Confronting Hard Truths

I am now finished my 14-day quarantine. Let me share with you some thoughts while I was in isolation. We live in unprecedented times. We’ve heard this before. It is true. All of us in varying degrees have been influenced by COVID-19. As well as dealing with the pandemic we have watched on the news of the protests of Black Lives Matter. First Nation People and people of Asian descent are speaking out. Calls to address the place of racism in our police force and history are everywhere.
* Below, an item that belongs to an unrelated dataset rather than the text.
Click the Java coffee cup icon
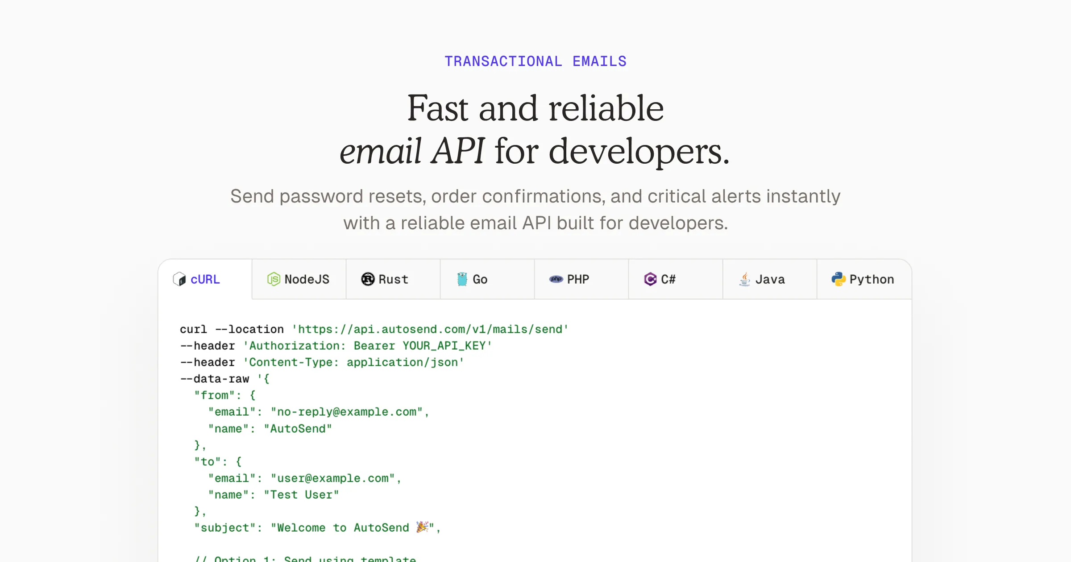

As I reflect on the last couple of months I was reminded of Matthew 10:34-42, “Do not think that I have come to bring peace to the earth; I have not come to bring peace, but a sword. Difficult words! I do not think Jesus was referring to an actual sword especially when you consider his statement at his arrest after the Apostle Peter cut off the servant's ear, Matthew 26:52. “Those that live by the sword will die by the sword”.

Jesus was making his point that living our faith would not always be a comfort and sometimes it would make us very uncomfortable. I often use the writer Finley Peter Dunne's words to describe my ministry. “I’ve come to comfort the afflicted and afflict the comforted!” I wonder if these events happening all around us now can move us to recognize need for change. Quality health care for the elderly, just and fair wages, police misconduct and an end to racism are but a few of the social changes that are needed.
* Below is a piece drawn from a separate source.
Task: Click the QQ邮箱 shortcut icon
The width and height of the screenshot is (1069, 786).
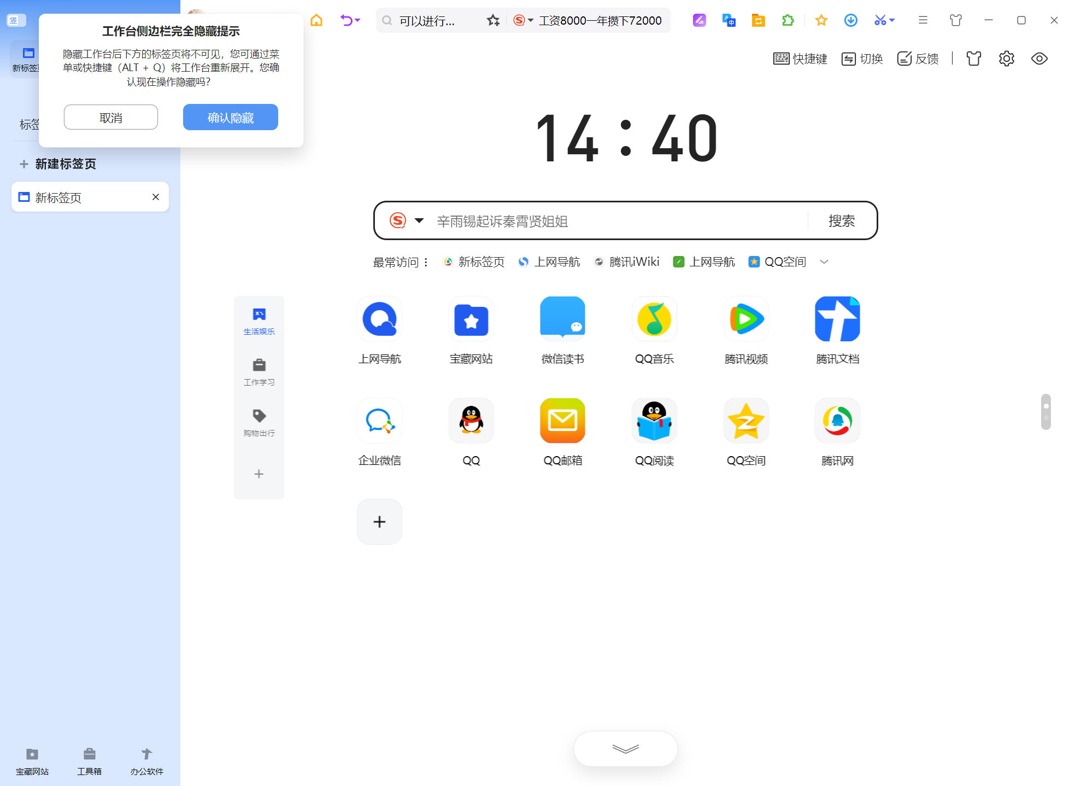Action: click(x=562, y=421)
People vary wildly on how to address the issues. On one level there are calls from some protesters to de-fund the police and even abolish the police force. What exactly do they mean? We hear about statutes of historical figures being defaced and removed. It is tempting to seek out quick and dramatic solutions to deep societal issues. As followers of Christ let us follow his example. Jesus rarely judged and was more interested in a conversion of one's heart than a quick solution.

The only ones who will benefit from defunding the police would be criminals. Fortunately there has been input from others who propose more realistic options. Yes there are recorded examples of police brutality and over reaction on the part of police officers. Let's go further in our understanding of the issue. Are police officers who are first responders experiencing post-traumatic stress disorder? Are they experiencing compassion fatigue or burn out? I agree changes are necessary but let's take time to understand the issues.

Removing statues makes sense. We don’t want to honour racism. But statutes can also remind us of past mistakes and injustices. Quoting the 17th century philosopher Edmund Burke "Those who don’t know history are doomed to repeat it.” In 2017 I was in Berlin to attend my nephew's wedding. I took the opportunity to explore the city. I was amazed at the number of museums and monuments of the Second World War. As painful as the history was there was no effort to hide it. There is no glorification of war but remembering the pain and trauma. Rather than dispose of statutes of our historical figures who were racists we should explain both the good and bad of what the person has done. Is it wise to discount the good that someone has done because they were a racist? Let us not hide truth but fearlessly put the truth out there so we can learn, change and grow. Is anyone of us free of a dark side or a weakness? Jesus made this point in John 8:7. Let you without sin cast the first stone! Is anyone ready to cast the first stone?